The Bottom Line: Your Action Plan for 2025
AI crawler behavior optimization isn’t optional anymore—it’s part of your infrastructure strategy. Here’s what you should do this week:
- Audit your server logs. See exactly what’s hitting your site.
- Update your robots.txt using the template provided above. Most sites need changes.
- Test the changes. Use Google Search Console and Perplexity’s verification tools to confirm your rules are working.
- Monitor bandwidth. Set alerts if any crawler exceeds 10% of your total traffic.
- Document your decision. Share your crawler strategy with your team so you’re not re-deciding this every month.
The companies winning in 2025 aren’t the ones blocking everything or allowing everything. They’re the ones making deliberate choices about which AI crawlers get access to what content, based on their specific growth strategy.
If you’re a content-first startup, allowing GPTBot with rate limits is a smart play for discoverability.
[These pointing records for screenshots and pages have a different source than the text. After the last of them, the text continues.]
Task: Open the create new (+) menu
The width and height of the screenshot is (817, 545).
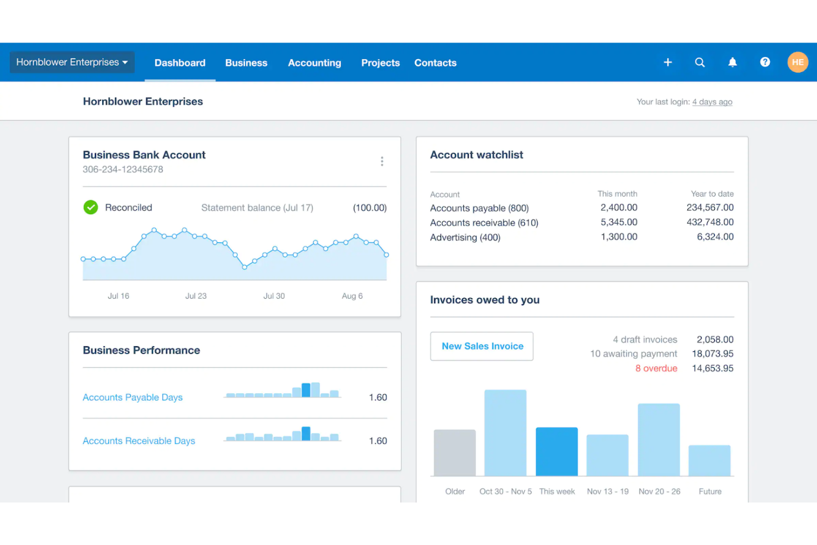Action: 668,62
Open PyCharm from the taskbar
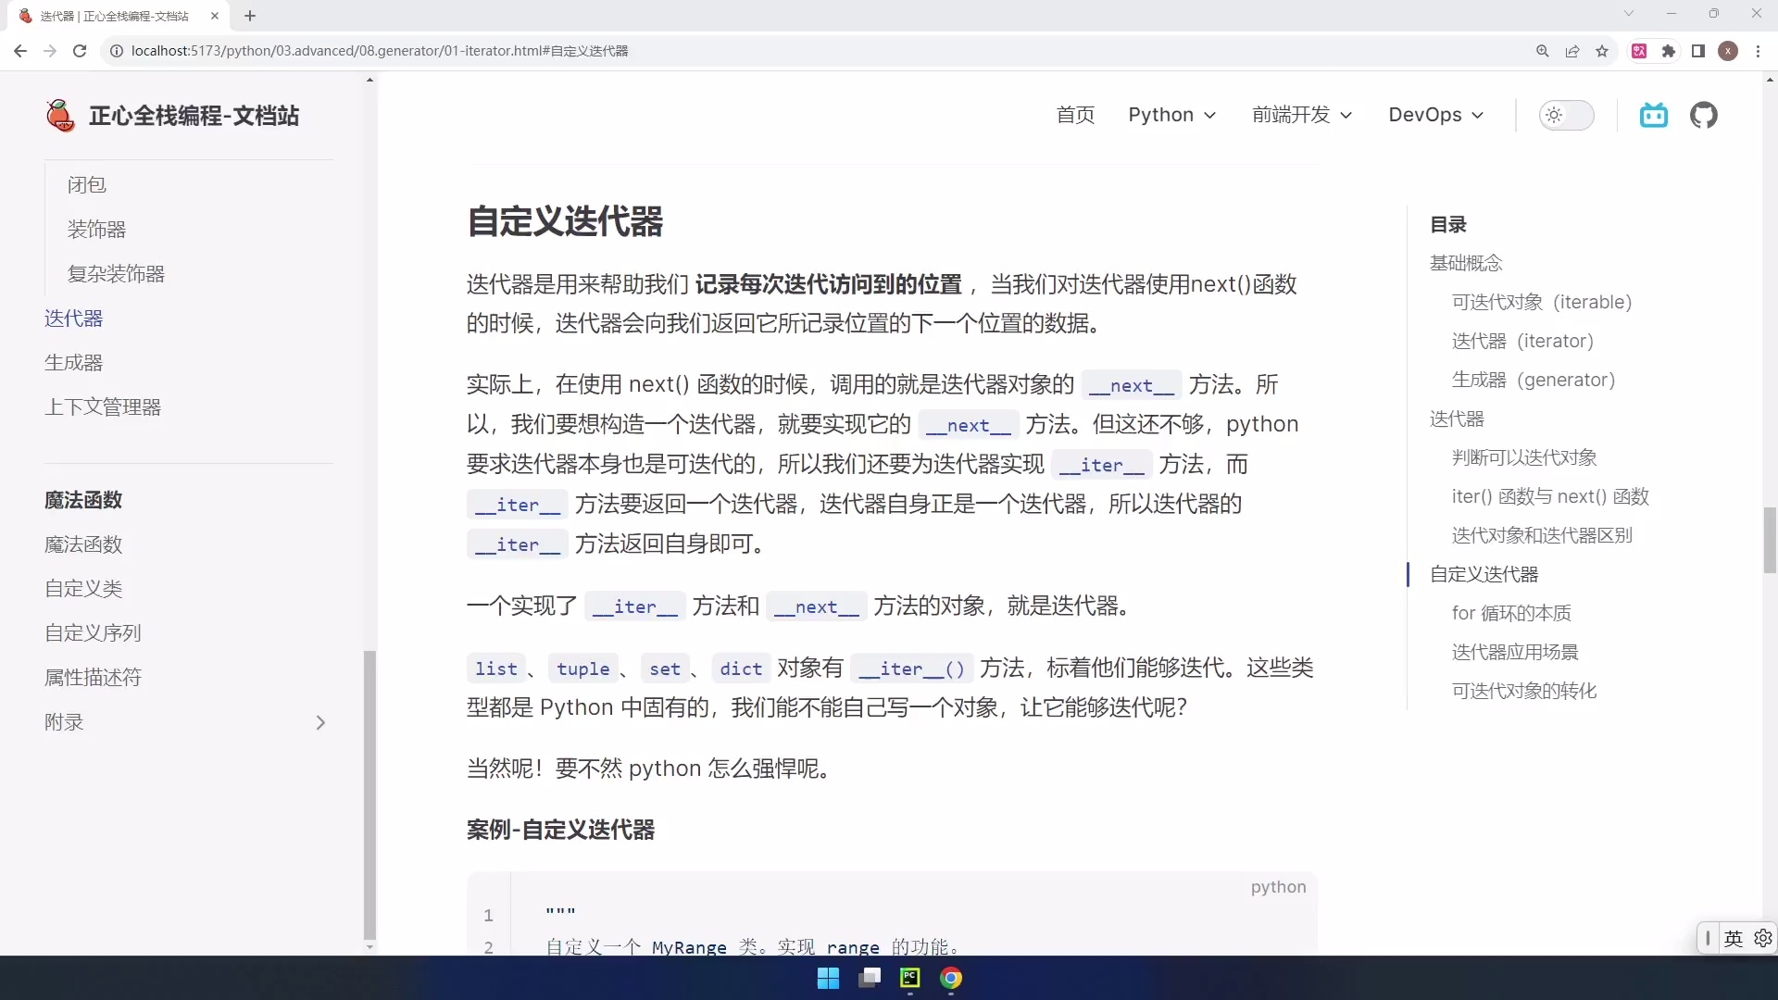The image size is (1778, 1000). coord(909,978)
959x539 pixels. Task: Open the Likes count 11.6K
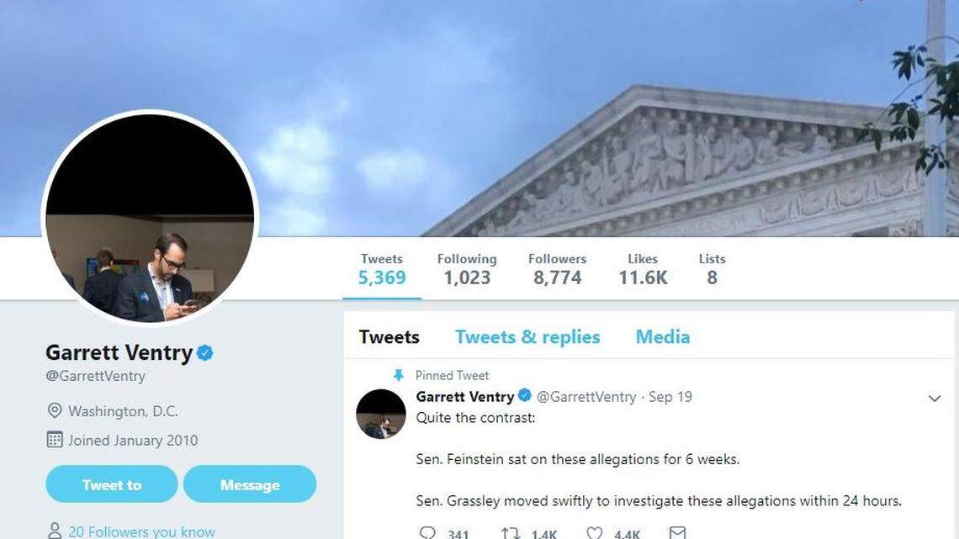643,269
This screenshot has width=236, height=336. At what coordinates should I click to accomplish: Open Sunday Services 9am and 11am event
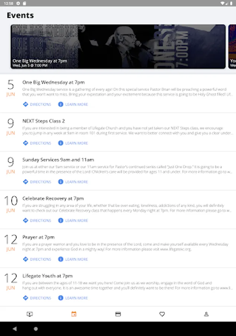[x=58, y=160]
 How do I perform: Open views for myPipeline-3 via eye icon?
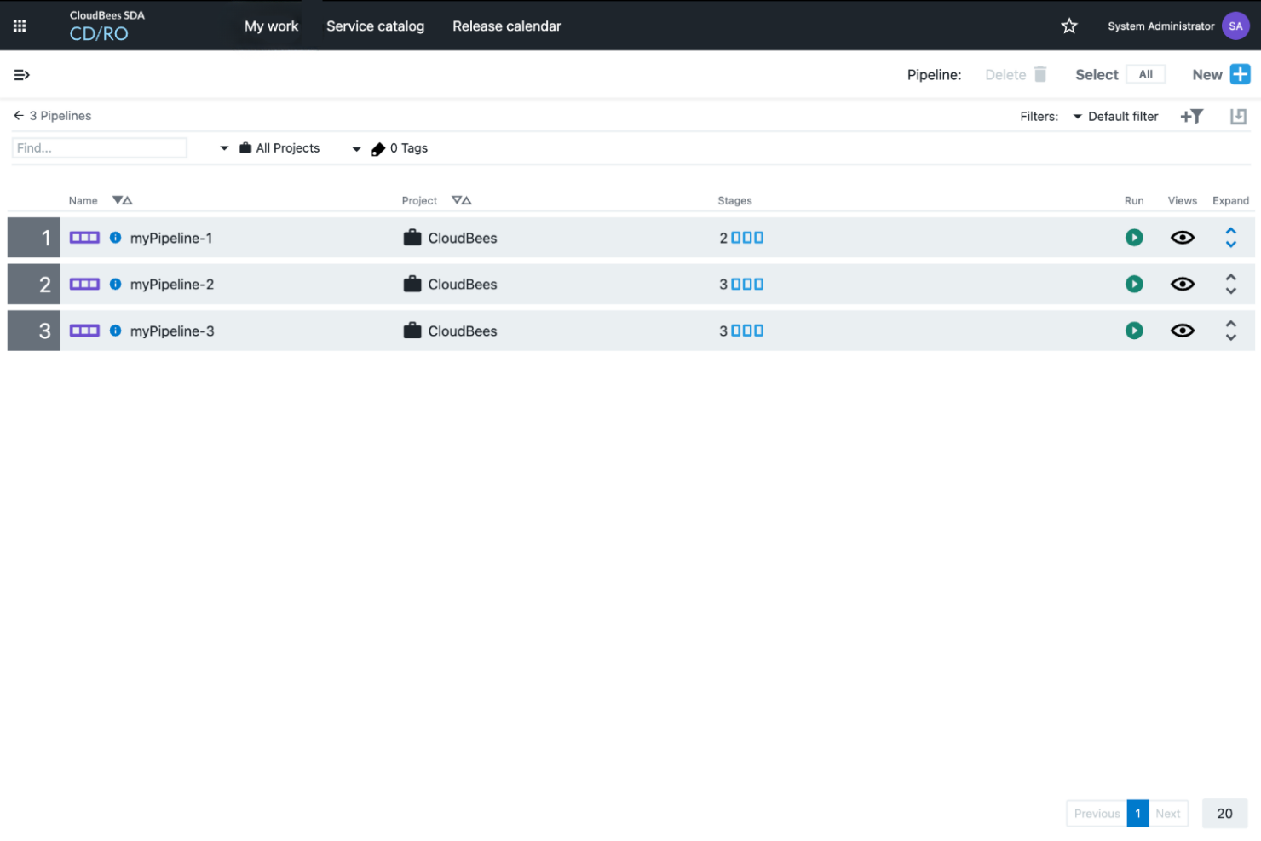pos(1183,331)
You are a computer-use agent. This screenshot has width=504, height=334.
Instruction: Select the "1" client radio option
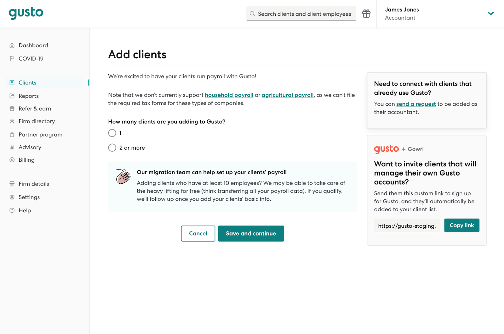(x=112, y=133)
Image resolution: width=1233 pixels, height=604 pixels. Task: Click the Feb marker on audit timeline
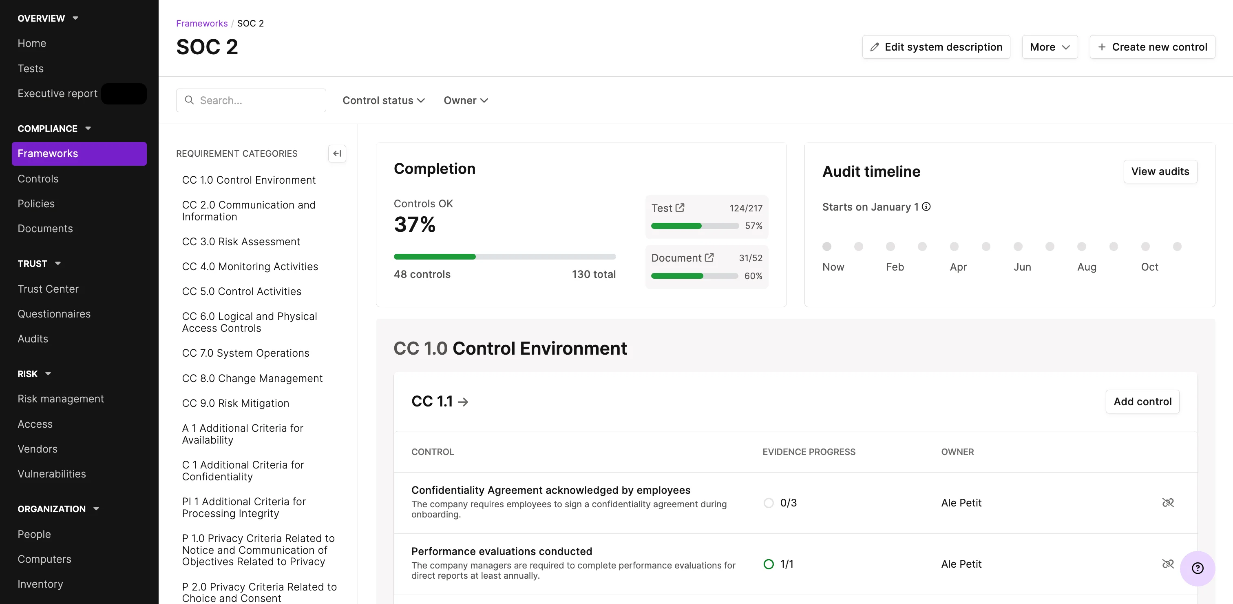tap(890, 247)
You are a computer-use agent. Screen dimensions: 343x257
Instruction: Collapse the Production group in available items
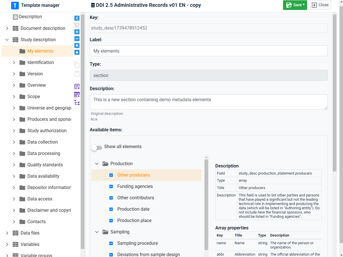pos(97,164)
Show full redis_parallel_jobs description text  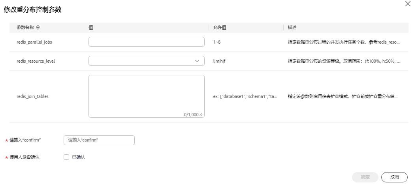click(x=344, y=42)
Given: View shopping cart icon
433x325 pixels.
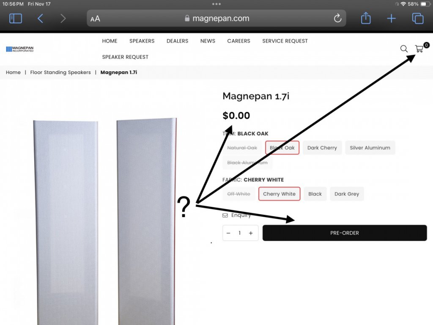Looking at the screenshot, I should 419,49.
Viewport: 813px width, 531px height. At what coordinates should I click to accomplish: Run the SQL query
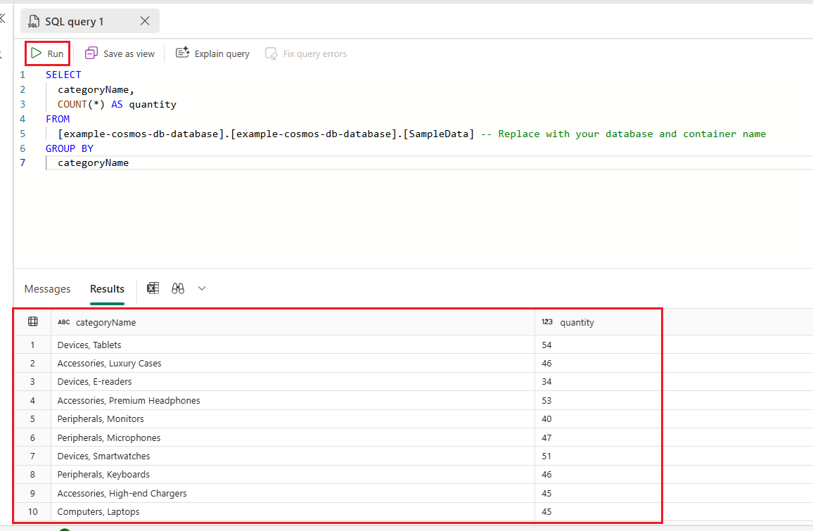[x=47, y=53]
If you’re a B2B SaaS company with proprietary pricing and feature data, blocking Perplexity specifically makes sense. If you’re bandwidth-constrained, blocking Gemini is the obvious first move.
The key is that these should be intentional decisions, not accidents of outdated configuration. Audit your crawlers this week, update your robots.txt, and recalibrate how often you’re reviewing these settings. This matters more now than ever before.